• _Available data_:
+ + + + + + +

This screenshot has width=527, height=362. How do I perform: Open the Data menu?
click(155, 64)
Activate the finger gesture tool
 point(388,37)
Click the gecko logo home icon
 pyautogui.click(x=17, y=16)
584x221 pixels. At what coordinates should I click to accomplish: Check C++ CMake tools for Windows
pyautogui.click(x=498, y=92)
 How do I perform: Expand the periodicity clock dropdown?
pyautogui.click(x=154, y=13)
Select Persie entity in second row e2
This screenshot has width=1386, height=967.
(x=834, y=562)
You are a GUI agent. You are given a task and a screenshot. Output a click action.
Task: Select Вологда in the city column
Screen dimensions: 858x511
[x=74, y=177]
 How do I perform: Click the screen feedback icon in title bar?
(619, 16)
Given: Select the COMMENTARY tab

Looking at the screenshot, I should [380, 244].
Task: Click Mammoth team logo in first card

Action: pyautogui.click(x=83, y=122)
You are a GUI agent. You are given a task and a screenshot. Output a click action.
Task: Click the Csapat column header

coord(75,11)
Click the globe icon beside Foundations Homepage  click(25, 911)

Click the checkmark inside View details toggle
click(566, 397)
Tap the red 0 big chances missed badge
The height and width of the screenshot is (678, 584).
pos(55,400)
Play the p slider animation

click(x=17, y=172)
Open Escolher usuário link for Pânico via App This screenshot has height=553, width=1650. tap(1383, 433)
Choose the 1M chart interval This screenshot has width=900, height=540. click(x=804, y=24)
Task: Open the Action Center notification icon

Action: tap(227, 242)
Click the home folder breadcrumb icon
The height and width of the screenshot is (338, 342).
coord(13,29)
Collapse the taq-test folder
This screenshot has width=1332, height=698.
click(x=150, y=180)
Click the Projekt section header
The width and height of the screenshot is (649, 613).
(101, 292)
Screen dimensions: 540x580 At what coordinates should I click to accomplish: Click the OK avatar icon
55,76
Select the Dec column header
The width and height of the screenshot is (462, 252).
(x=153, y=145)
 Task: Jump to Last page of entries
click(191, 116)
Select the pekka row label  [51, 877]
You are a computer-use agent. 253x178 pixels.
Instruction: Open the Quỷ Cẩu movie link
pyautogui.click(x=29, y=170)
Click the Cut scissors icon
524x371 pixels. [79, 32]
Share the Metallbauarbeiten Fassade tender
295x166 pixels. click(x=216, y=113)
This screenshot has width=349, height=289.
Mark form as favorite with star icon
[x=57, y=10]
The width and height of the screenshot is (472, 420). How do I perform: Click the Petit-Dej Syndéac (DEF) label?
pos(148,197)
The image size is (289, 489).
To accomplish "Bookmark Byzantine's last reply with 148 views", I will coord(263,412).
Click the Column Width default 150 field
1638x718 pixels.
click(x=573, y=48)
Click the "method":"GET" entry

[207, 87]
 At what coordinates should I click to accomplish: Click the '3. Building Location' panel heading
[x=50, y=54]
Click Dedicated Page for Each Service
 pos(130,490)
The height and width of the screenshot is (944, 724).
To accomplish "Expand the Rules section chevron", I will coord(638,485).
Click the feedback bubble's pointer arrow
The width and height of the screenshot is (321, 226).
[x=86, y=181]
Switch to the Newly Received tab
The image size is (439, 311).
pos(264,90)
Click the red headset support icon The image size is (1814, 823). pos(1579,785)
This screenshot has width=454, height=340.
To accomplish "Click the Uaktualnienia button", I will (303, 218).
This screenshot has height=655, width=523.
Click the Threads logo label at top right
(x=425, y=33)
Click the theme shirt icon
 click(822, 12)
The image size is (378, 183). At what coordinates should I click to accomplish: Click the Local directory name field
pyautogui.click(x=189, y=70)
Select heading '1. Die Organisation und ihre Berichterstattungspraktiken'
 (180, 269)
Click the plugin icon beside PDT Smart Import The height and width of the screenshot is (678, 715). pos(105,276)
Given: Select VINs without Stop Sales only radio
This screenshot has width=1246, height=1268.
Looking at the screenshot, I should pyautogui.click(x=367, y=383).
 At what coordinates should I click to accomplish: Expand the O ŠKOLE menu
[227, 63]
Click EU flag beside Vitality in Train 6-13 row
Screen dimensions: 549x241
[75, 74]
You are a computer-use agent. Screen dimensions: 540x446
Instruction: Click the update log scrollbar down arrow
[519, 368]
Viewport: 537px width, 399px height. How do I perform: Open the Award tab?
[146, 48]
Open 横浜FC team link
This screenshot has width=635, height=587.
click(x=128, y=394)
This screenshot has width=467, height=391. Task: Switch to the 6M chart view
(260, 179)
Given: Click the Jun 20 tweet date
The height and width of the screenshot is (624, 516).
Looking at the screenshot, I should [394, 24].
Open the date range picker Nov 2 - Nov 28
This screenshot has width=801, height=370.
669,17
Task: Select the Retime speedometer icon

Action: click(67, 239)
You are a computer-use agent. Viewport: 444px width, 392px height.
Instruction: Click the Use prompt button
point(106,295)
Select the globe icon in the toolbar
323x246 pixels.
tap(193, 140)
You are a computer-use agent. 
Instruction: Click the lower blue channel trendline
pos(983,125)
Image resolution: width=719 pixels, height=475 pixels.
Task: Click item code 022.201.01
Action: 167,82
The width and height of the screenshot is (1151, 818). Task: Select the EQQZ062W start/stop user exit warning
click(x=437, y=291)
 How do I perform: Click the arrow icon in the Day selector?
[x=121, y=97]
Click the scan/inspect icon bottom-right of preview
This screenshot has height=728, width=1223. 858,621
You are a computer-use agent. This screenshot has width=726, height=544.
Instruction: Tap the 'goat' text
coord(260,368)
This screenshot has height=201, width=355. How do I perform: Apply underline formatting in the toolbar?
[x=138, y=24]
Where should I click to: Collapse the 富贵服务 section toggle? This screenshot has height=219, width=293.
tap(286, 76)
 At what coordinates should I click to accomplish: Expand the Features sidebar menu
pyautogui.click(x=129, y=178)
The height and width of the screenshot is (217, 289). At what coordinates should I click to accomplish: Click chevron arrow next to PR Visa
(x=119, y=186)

+ + + + + + +

• _Work to be completed_:
In the records above, how many lines contain the string "computer"? Only that number should be written.

• _Task output_:
5